GlaxoSmithKline, Medicines Research Centre, Gunnels Wood Road, Stevenage, Hertfordshire SG1 2NY, United Kingdom.
Bioorg Med Chem Lett. 2010 Oct 1;20(19):5803-6. doi: 10.1016/j.bmcl.2010.07.136. Epub 2010 Aug 5.
Following the discovery of 4-(substituted amino)-1-alkyl-pyrazolo[3,4-b]pyridine-5-carboxamides as potent and selective phosphodiesterase 4B inhibitors, [Hamblin, J. N.; Angell, T.; Ballentine, S., et al. Bioorg. Med. Chem. Lett.2008, 18, 4237] the SAR of the 5-position was investigated further. A range of substituted heterocycles showed good potencies against PDE4. Optimisation using X-ray crystallography and computational modelling led to the discovery of 16, with sub-nM inhibition of LPS-induced TNF-α production from isolated human peripheral blood mononuclear cells.

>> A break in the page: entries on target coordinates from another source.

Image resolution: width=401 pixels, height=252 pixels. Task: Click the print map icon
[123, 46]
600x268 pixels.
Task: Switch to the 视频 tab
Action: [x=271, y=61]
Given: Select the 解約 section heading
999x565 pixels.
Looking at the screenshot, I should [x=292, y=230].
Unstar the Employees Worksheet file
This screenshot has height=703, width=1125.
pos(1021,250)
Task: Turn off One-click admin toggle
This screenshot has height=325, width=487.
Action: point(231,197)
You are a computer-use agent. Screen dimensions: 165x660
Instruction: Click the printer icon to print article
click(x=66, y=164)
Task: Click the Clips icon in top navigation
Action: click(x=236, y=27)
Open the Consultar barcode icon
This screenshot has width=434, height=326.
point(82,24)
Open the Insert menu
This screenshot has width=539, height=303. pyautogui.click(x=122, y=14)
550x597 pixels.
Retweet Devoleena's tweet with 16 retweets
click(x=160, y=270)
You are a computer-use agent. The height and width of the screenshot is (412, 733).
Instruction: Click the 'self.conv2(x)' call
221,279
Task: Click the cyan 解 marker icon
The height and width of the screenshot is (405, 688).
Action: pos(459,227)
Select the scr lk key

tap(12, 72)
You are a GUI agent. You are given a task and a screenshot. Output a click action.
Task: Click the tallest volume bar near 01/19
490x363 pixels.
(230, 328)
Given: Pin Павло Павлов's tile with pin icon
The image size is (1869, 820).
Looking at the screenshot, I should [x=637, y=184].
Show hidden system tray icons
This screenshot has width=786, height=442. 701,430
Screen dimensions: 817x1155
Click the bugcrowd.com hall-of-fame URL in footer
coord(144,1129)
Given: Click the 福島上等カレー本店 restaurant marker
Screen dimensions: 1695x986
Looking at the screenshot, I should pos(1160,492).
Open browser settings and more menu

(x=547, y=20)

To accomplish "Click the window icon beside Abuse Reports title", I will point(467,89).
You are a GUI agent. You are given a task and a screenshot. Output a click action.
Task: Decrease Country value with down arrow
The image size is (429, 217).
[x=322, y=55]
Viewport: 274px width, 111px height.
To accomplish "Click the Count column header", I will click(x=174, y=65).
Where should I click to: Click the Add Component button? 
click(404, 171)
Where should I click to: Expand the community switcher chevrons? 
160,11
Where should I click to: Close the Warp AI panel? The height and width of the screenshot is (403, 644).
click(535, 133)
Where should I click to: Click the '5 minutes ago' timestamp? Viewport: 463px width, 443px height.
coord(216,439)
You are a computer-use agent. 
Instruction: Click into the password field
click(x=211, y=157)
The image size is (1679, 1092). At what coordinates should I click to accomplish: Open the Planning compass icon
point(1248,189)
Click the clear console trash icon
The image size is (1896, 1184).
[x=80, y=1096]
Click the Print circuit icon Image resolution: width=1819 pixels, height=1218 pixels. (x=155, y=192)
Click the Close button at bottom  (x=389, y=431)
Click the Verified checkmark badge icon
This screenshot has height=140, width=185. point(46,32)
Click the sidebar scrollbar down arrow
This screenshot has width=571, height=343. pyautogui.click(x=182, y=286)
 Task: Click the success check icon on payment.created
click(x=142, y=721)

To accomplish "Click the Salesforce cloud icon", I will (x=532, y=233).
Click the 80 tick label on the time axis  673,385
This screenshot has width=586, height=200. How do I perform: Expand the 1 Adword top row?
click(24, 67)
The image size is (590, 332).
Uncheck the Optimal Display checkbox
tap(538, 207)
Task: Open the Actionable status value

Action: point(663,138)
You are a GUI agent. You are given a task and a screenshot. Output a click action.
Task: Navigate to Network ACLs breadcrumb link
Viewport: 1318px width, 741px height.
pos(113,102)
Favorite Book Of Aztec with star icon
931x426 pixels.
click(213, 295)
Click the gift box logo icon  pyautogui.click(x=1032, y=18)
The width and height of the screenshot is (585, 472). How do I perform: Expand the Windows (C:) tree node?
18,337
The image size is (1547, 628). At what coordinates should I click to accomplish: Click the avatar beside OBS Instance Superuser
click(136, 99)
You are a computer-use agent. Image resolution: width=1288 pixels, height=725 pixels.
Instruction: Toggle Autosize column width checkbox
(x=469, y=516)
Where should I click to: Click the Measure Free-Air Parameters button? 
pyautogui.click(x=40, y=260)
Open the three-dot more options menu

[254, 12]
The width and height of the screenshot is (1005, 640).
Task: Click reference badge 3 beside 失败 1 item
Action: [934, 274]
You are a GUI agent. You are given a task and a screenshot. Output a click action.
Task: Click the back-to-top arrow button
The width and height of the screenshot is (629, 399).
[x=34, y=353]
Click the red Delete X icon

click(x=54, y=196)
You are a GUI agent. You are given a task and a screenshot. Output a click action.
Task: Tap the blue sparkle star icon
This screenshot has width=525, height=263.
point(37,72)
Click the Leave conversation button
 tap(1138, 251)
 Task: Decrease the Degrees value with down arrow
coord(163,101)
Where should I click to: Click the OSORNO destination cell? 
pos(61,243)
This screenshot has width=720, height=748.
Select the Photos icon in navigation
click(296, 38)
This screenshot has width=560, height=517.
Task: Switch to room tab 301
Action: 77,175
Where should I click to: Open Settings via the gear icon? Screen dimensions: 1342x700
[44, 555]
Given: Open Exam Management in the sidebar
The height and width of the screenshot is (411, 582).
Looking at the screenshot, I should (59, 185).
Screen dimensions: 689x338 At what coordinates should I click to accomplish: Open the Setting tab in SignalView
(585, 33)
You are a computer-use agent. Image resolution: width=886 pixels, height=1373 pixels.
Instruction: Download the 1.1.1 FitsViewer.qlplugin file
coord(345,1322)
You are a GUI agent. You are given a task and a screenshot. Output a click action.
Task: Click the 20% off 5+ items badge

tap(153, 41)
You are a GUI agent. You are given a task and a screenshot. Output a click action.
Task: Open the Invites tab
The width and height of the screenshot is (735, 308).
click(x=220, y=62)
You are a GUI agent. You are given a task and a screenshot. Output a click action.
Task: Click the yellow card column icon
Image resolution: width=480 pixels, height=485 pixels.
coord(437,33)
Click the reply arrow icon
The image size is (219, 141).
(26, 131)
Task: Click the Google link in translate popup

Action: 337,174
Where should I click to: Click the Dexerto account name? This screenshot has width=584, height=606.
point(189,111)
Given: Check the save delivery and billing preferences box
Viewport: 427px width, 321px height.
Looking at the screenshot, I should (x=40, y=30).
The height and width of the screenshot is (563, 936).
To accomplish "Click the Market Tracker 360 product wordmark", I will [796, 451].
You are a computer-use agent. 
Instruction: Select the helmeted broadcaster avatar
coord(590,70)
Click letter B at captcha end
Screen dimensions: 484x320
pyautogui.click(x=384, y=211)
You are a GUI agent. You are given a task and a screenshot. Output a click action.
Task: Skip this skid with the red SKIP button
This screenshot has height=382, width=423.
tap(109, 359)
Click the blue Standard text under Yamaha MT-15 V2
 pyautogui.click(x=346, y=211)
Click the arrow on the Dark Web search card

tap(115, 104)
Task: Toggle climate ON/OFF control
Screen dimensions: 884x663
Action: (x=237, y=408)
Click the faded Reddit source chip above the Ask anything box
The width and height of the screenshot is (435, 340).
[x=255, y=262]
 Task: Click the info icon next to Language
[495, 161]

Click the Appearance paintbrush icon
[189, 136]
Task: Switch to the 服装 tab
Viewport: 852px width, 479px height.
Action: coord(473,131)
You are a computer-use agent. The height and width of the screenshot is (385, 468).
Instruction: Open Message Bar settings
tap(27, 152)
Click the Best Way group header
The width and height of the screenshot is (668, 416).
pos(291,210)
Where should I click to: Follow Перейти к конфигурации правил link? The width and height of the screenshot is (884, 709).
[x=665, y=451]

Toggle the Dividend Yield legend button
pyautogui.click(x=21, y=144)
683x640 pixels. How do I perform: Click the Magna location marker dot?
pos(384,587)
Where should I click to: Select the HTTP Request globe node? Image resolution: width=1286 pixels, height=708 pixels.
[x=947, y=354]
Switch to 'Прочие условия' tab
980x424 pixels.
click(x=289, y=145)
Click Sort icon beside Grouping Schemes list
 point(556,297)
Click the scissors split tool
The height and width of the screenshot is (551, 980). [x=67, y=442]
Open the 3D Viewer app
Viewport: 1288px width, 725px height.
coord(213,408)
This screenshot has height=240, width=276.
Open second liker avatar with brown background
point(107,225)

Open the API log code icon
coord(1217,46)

在发现 4-(取代氨基)-1-烷基-吡唑并[3,4-b]吡啶-5-甲酰胺是强效和选择性磷酸二酯酶 4B 抑制剂后,[Hamblin, J. N.; Angell, T.; Ballentine, S., 等人。生物有机与医药化学快报。2008, 18, 4237] 进一步研究了 5-位的 SAR。一系列取代的杂环显示出对 PDE4 的良好活性。使用 X 射线晶体学和计算建模进行优化导致发现了 16,其对 LPS 诱导的人外周血单核细胞中 TNF-α 产生的抑制作用低于纳摩尔级。